[lofatdairy]

This is actually completely right. I believe there's some policy in the works in the US after talking to a friend who's doing some consulting work to help align the Cost-Benefit side of antimicrobial development.

I can't say if there's a plethora of drugs just waiting to be released after CT requirements are lowered, but definitely there is less of an R&D incentive currently because pts who take antimicrobials only take them temporarily and cases where you need an advanced antimicrobial to deal with an AMR case are thankfully uncommon.

Edit: I think this is the specific bill: https://www.congress.gov/bill/117th-congress/house-bill/3932...

[azinman2]

There’s also pharma world wide. Seems the system is broken if only massive economic upside in the US is what leads to drug discovery and successful clinical trials.

[tormeh]

Testing requirements are as high in other rich countries. And existing antibiotics work fine atm. Nobody’s gonna pay to use new ones unless there’s no alternative, both for cost and resistance reasons. So why bother? Might as well postpone development until there’s a real market, right?

I actually think this is good since it means we postpone usage of, and thereby resistance to, any new antibiotics.

[Retric]

Yes and no. Many strategies for delaying antibiotic resistance require having multiple different effective antibiotics at the same time. Thus, getting down to the point where only a few work rapidly speeds up antibiotic resistance.

Unfortunately, antibiotics are the tragedy of the commons writ large, and we’ve been wasting them for minimal gain because even minor private benefit generally outweighs long term consequences.

[mikeiz404]

Edit: Apparently broad spectrum antibiotics can actually lead to antimicrobial resistance [1][2]

—-

> I actually think this is good since it means we postpone usage of, and thereby resistance to, any new antibiotics.

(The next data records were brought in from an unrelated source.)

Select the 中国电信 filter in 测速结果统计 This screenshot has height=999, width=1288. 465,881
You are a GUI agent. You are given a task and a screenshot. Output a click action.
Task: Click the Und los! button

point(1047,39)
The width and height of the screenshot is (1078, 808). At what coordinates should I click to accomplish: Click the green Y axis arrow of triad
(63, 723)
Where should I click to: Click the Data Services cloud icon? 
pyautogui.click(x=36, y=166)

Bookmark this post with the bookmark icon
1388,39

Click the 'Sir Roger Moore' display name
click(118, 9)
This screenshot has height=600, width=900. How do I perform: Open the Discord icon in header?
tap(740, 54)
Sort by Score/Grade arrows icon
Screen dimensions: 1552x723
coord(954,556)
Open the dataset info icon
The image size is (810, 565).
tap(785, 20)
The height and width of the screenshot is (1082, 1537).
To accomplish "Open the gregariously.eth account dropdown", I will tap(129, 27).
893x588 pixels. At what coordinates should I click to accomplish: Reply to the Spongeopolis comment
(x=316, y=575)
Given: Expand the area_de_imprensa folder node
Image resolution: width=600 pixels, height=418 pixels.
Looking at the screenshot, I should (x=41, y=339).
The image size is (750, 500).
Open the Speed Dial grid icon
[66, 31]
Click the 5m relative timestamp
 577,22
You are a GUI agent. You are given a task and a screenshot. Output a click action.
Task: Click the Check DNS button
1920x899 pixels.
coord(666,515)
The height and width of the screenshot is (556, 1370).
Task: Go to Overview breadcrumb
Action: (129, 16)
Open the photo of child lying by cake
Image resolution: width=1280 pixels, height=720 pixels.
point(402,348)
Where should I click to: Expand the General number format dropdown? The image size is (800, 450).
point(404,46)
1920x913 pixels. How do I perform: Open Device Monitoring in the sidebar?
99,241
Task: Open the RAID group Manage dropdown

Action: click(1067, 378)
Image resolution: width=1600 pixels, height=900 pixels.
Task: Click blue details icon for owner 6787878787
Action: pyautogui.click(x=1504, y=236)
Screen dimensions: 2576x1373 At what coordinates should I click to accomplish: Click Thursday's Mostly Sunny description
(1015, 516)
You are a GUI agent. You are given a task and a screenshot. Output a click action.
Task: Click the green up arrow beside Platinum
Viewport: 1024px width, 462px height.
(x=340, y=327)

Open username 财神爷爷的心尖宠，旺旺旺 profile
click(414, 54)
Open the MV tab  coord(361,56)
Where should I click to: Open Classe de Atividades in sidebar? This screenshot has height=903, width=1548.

This is true if you use them in isolation but I thought broad spectrum antibiotics, aka many at once, is what is typical now to slow down development of resistance? In this case you’d want to develop a few new ones and deploy them in batch.

1: https://en.m.wikipedia.org/wiki/Broad-spectrum_antibiotic

2: https://www.science.org/content/article/combining-antibiotic...

[everforward]

The reason not to postpone development is because it isn't a particularly quick solution. It would be one thing to develop and test them, and then postpone deployment of them. It's another thing to not have a backup plan and hope that one of the antibiotic candidates work out, and quickly.

Modern cities are a huge disease vector. That kind of population density lets sickness run rampant. Untreated TB has something like a 25% mortality rate, and we've already seen drug-resistant (DR) and extreme drug-resistant (XDR) strains of TB. An outbreak of TB that we have no antibiotics for would be devastating.

[Retric]

Seems likely there’s a fairly small number of possible classes of broad spectrum antibiotics that can be developed. Bacteria don’t just evolve resistance to a single molecule but instead to a vector of attack, and anything you’re giving to people needs to avoid harming human cells.

So ultimately the question becomes how many types of attack are possible?